Thought for the Week

 

13 June – 2nd Sunday after Trinity

 

Collect

Lord, you have taught us

that all our doings without love are nothing worth:

send your Holy Spirit

and pour into our hearts that most excellent gift of love,

the true bond of peace and of all virtues,

without which whoever lives is counted dead before you.

Grant this for your only Son Jesus Christ’s sake,

who is alive and reigns with you,

in the unity of the Holy Spirit,

one God, now and for ever. Amen.

 

Readings

1 Kings 21, 1 – 10 [11 – 14] 15 – 21a      

 

Psalm 5, 1 – 8

 

Galatians 2, 15 – end     

 

Luke 7, 36 to 8, 3

 

 

 

 

Yesterday I attended a wedding. It was a glorious day, the bride and her bridesmaids looked stunning in their glamorous gowns, they were clearly very much at ease.  It was quite a change from the rehearsal on the previous day when everyone had been concerned about their responsibilities – anxious lest they should forget what to do on the day itself.

 

How do today’s readings relate to marriage?

 

After Ahab had become king of Israel he married Jezebel – daughter of Ethbaal who was king-priest of Tyre and Sidon.  Jezebel was a Phoenician, not and Israelite.  Mixed marriages can prove very successful, but this one is a reminder of how they can cause disastrous consequences.  This marriage was a political alliance and included provision for Jezebel, who had 450 prophets, to continue to worship her god Baal (1 Kings 16.31-33; 18.19; 18.17-40).

 

Ahab, an Israelite, was bound by the law of God and supposed to set an example for his subjects to follow. [Dt 17.18-20]

 

Ahab did not commit a crime by offering to buy Naboth’s vineyard. His crime was in not accepting Naboth’s refusal.  Naboth was legally entitled to refuse Ahab’s offer [Lev 25.25-28; Num 27.1-11; 36.7] Ahab’s sullen depression was tantamount to breaking the commandment concerning covetousness.

- **Data excerpts**

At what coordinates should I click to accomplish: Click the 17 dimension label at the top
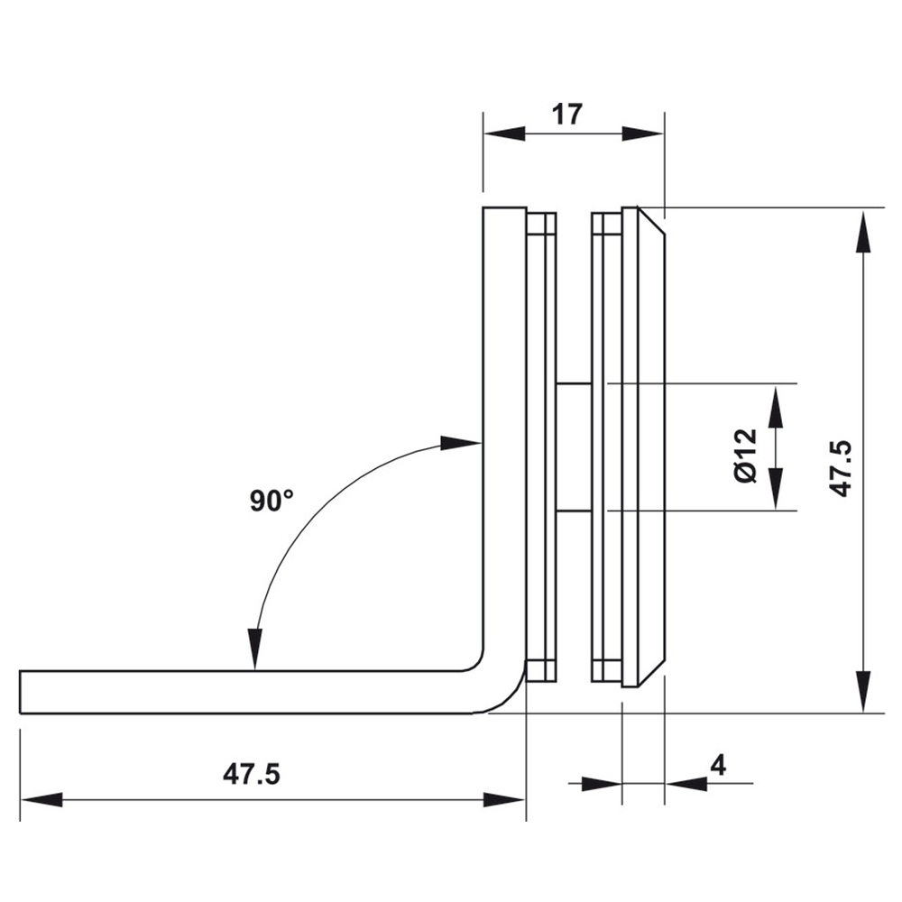[567, 115]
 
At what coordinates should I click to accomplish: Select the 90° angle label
[272, 501]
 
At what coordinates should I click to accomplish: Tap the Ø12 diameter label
[746, 456]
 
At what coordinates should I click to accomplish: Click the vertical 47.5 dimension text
[842, 469]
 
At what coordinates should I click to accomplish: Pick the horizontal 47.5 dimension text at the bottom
[252, 774]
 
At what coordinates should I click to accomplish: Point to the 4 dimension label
[719, 766]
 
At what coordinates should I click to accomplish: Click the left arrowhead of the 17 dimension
[504, 134]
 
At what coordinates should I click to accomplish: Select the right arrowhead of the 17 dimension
[643, 134]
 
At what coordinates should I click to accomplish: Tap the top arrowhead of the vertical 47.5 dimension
[863, 232]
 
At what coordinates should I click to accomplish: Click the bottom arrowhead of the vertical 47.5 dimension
[863, 692]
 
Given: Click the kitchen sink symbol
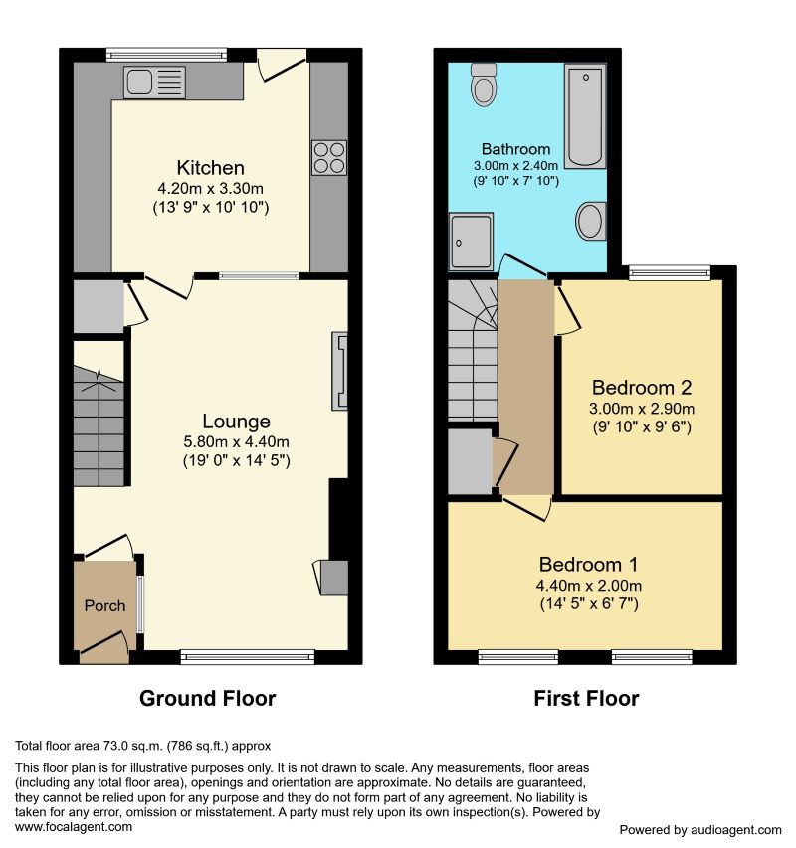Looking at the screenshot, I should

- **What to produce**
List the four Bible passages given under "Readings" in the Thought for the Week text above.

- **Solution to the exercise**
1 Kings 21, 1 – 10 [11 – 14] 15 – 21a
Psalm 5, 1 – 8
Galatians 2, 15 – end
Luke 7, 36 to 8, 3